To tinker with a line from a terrific baseball movie, “If you ignore them, they will spread.” I mean the spotted jewelweed that has taken over a cool, shady spot below the precariously leaning apple tree in our front yard. It has been a couple of summers since the plants, which grow five feet tall or more and are mostly foliage, have been yanked up. That’s a temporary reprieve, since jewelweed produces so many seeds that it will quickly pop back the next year. Moreover, butterflies and hummingbirds love the nectar from the scattered, oddly shaped flowers while bees collect the pollen. Yet if left alone, jewelweed quickly crowds out my exotic daylilies. Decisions, decisions.
The jewels in my opinion are the showy, inch-long flowers that nod from thin, threadlike stems. Bell-shaped with a spur at the end, these fragile blossoms consist of golden-orange sepals that are profusely mottled with red spots. Pale jewelweed, a less common relative, has pastel yellow flowers with very few spots. Jewelweed is particularly attractive in early morning when the large, bluish-green leaves sparkle with dew, and some sources claim these are the jewels that gave the plant its name. Both species are also known as touch-me-nots for they produce a swollen fruit capsule that literally explodes at the lightest tap, scattering its tiny seeds far and wide.
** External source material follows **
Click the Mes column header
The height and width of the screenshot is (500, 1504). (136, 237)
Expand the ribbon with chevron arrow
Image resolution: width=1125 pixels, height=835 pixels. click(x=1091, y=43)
Though it looks like an escaped jungle plant, jewelweed is a North American native that is found in wet woods and meadows from coast to coast except for Wyoming, Montana and the Southwest states. It belongs to the Impatiens genus, which includes some colorful if not especially attractive ornamental flowers. Jewelweed has frail, succulent stems that, when broken, ooze juice that is said to relieve the itch and irritation associated with exposure to poison ivy and poison oak. Search sources on botany or herbal medicine and you’ll find articles that say it works and others that say it doesn’t. Probably best to follow that that old saying, “Leaves of three let it be.” Now, if you have a wild garden with no jewelweed to admire, seeds (two thousand to the ounce!) and small plants are commercially. But keep in mind that the species will spread and is hard to eradicate. Perhaps if you’re patient, birds will introduce it for you.